Improved Singular Moser–Trudinger Inequalities and Their Extremal Functions

In this paper, we prove several improvements for the sharp singular Moser–Trudinger inequality. We first establish an improved singular Moser–Trudinger inequality in the spirit of Tintarev (J. Funct. Anal. 266, 55–66, 2014) and prove the existence of extremal functions for this improved singular Moser–Trudinger inequality. Our proof is based on the blow-up analysis method. Due to appearance of the singularity of weights, our proof is more complicated and difficult in dealing with analyzing the asymptotic behavior of the sequence of maximizers in the subcritical case near the blow-up point when comparing with the previous works (see, e.g., Nguyen (Ann.
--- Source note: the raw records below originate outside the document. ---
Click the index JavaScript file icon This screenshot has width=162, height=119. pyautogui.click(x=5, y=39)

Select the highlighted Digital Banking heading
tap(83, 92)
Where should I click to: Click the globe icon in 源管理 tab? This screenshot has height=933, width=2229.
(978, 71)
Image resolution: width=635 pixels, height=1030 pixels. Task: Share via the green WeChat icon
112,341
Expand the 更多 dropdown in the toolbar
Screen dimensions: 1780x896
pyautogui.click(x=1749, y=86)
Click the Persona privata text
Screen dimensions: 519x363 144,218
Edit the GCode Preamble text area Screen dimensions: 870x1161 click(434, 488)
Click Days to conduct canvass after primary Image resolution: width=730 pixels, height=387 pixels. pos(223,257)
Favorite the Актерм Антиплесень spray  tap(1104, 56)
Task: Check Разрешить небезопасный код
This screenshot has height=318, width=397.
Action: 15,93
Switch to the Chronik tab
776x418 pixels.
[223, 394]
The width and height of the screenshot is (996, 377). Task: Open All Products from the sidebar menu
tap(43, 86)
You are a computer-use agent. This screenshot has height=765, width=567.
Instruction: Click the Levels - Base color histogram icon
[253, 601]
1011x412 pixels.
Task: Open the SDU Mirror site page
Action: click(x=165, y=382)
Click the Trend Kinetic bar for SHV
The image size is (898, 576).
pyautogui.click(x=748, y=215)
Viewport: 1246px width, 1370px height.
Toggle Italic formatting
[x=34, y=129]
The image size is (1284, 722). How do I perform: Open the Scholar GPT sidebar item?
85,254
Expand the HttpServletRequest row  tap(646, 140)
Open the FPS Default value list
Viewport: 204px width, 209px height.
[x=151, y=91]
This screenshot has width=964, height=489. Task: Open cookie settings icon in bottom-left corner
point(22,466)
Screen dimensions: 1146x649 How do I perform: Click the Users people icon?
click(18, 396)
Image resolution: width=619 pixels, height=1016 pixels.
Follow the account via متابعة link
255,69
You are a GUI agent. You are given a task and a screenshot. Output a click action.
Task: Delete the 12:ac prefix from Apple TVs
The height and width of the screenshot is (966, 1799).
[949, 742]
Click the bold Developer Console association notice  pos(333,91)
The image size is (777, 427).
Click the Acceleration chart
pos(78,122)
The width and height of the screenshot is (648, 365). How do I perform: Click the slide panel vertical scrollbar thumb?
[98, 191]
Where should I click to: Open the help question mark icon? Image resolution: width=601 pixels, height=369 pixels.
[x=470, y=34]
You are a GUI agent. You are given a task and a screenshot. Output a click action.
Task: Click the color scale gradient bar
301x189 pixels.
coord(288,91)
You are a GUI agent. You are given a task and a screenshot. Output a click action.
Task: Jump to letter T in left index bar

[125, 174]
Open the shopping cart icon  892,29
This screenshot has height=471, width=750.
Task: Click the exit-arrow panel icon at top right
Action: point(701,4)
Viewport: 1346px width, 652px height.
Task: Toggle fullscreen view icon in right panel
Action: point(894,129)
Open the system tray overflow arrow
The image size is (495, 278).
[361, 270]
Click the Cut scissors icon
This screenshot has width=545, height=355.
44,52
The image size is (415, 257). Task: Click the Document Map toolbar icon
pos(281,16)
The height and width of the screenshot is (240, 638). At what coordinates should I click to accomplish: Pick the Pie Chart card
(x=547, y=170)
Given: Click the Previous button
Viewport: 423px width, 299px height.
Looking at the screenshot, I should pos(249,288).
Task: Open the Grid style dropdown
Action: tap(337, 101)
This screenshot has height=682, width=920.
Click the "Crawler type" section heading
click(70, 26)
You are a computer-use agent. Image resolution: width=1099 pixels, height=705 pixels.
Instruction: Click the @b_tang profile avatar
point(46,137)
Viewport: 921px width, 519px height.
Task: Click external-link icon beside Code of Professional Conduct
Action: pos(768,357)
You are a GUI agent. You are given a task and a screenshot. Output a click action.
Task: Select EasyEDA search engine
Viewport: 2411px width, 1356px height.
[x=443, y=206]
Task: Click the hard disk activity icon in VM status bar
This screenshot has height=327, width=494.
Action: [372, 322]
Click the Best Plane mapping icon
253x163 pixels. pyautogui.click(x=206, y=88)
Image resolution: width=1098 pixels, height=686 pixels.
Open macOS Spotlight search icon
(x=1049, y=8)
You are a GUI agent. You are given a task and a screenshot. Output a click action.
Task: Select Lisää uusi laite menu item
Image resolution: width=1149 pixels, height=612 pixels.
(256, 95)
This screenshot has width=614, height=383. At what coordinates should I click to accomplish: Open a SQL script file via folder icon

Global Anal. Geom. 54(2), 237–256, 2018), Yang (J. Funct. Anal. 239(1), 100–126, 2006)). To overcome these difficulties, we shall prove a classification result for a singular quasi-linear Liouville equation which maybe is of independent interest. Finally, we derive another improvement of the singular Moser–Trudinger inequality in the sprit of Adimurthi and Druet (Comm. Partial Differential Equations 29, 295–322, 2004). Our results extend many well-known Moser–Trudinger type inequalities to more general setting (e.g., singular weights, higher dimension, any domain, etc).